そうした現状を受けてか、ネットでも色々な見解が流れているように思いますが、
そうしたものを見ていて「…?」と時々思うのが、

“母親というだけで、監護権や親権は簡単に取れる”
という誤解です。

たしかに、別居において監護権を、離婚において親権を、母親が取得することが、結果的に数でいうと非常に多いと思います。

しかしそれは、「母親だから」という単純な理由ではありません。

家庭裁判所で監護権や親権を決めるときの基本的な考え方は、
・子どもが生まれてから別居するまで
・別居以降
・将来離婚した場合
のそれぞれの段階において、子どもの監護養育が、具体的にどのようになされていたか、またなされる予定かを総合的に考慮するというのが一般的です。
つまり、実際の子育てを、誰がどのように行っていたか、また誰がどのように行えるのか、ということで判断されます。

通常の夫婦の場合、子どもが生まれてから、主に育児を担っているのは妻=母親です。
この「主に育児を担っている」かどうかは、授乳、ミルク作り、ミルクをあげる、離乳食を作る、食べさせる、おむつを替える、お風呂に入れる、寝かしつけ、あやし、しつけ、着替え、保育園や学校への送り迎え、食事の準備、翌日の準備、宿題の手伝い、連絡帳などの管理、等々、といった、実際の育児や子育てを具体的にどれだけ行っていたかという問題です。

そのため、こうした実際の育児、子育てを、夫婦で平等に行っていたり、夫=父親のほうが主に行っていた場合は、
子どもが生まれてから別居するまでの主な監護者は両親、あるいは父親ということになりますから、仮に妻=母親が子どもを連れて別居していたとしても、父親が子どもの監護権や親権を取れる場合はあるということになります(ただし、もちろん、他の要素も考慮されますので、ケースごとの判断にはなります。

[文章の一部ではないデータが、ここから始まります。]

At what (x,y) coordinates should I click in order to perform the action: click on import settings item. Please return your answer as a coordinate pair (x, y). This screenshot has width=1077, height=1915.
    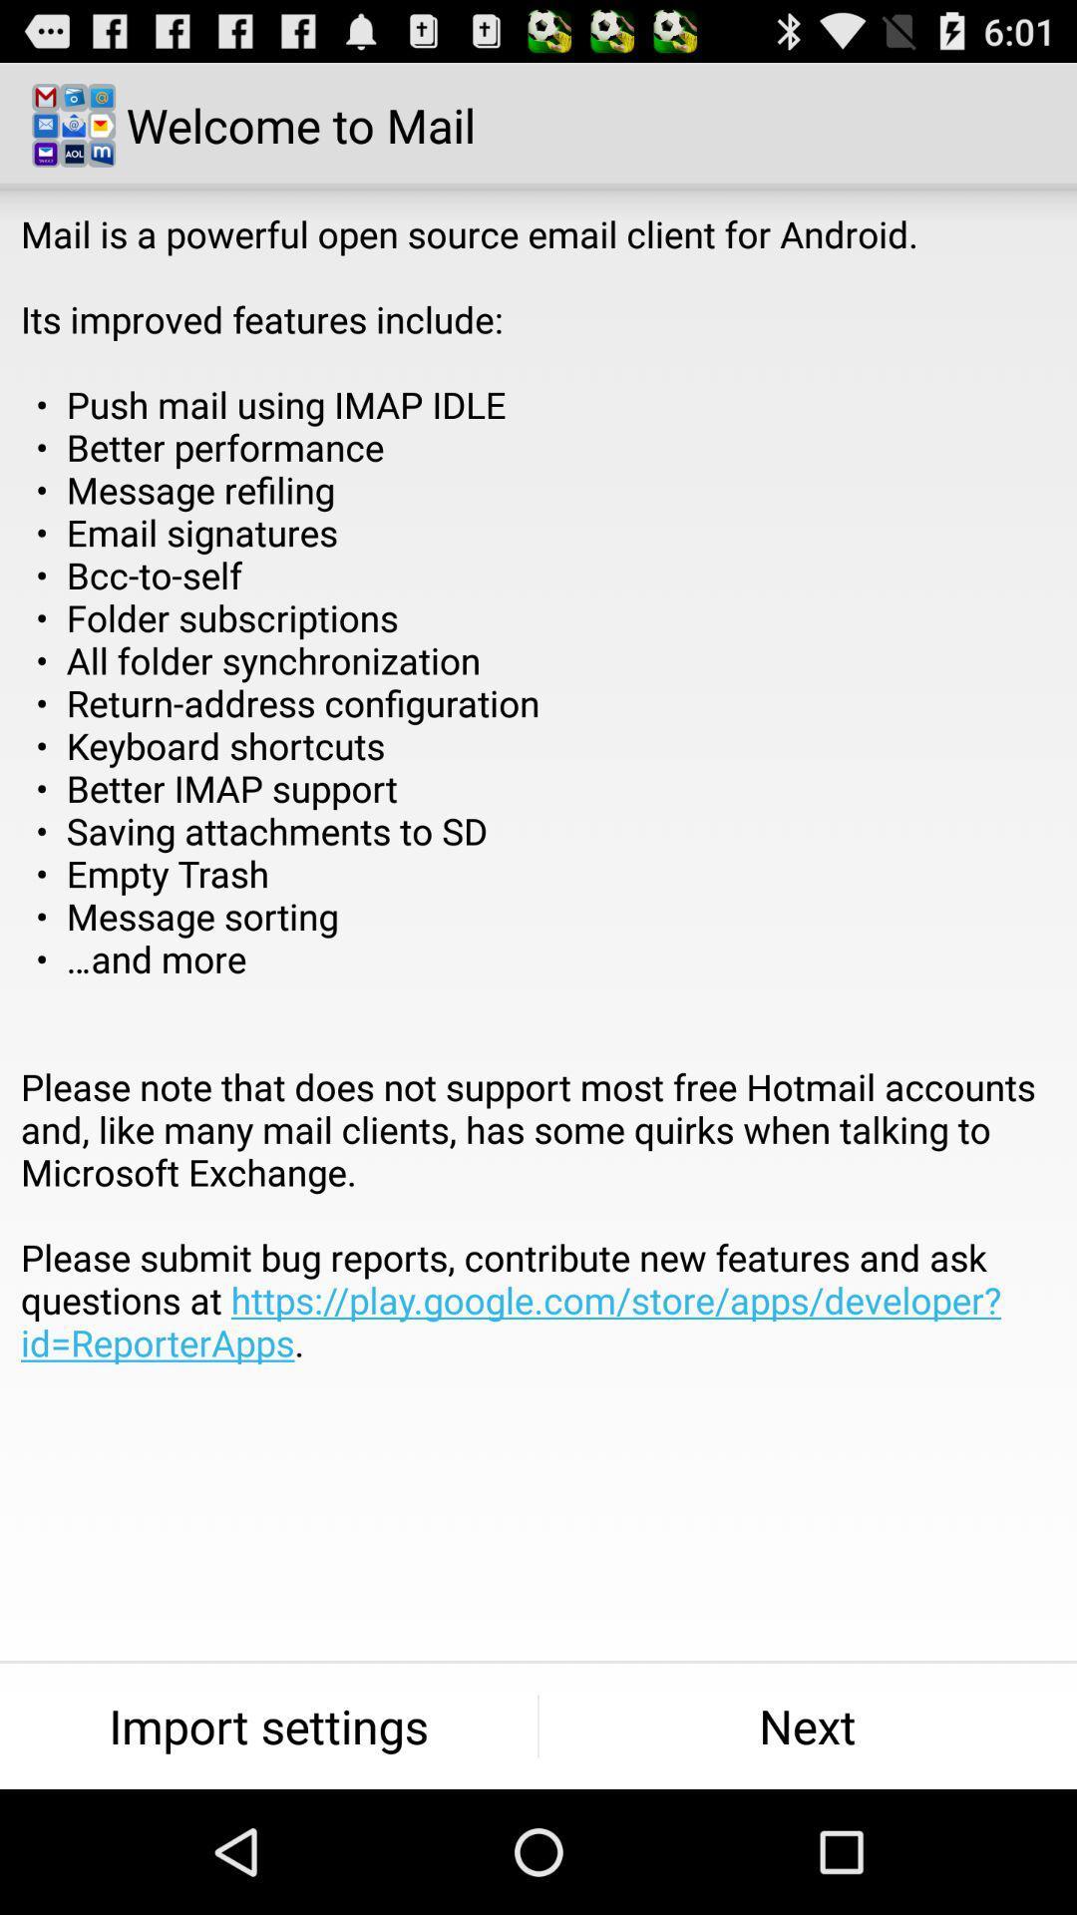
    Looking at the image, I should click on (267, 1725).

)。

なお、別居期間がかなり長期になっており、別居後の子どもの生活が心身ともに安定している場合は、別居後の監護状況が相当に重視される可能性があると思いますが、そうではない場合は、

別居に際して子どもを連れていったほうが
監護権や親権を取れる、つまり、「連れていった者勝ち」、
ということにはなりません。


別居までの生活において主に子どもを監護していた親が子どもを連れていった場合、子どもの福祉の観点から考えて、大きな問題はないと考えられるのが通常であるため、結果的に、子どもを連れていったことが問題とされない、ということです。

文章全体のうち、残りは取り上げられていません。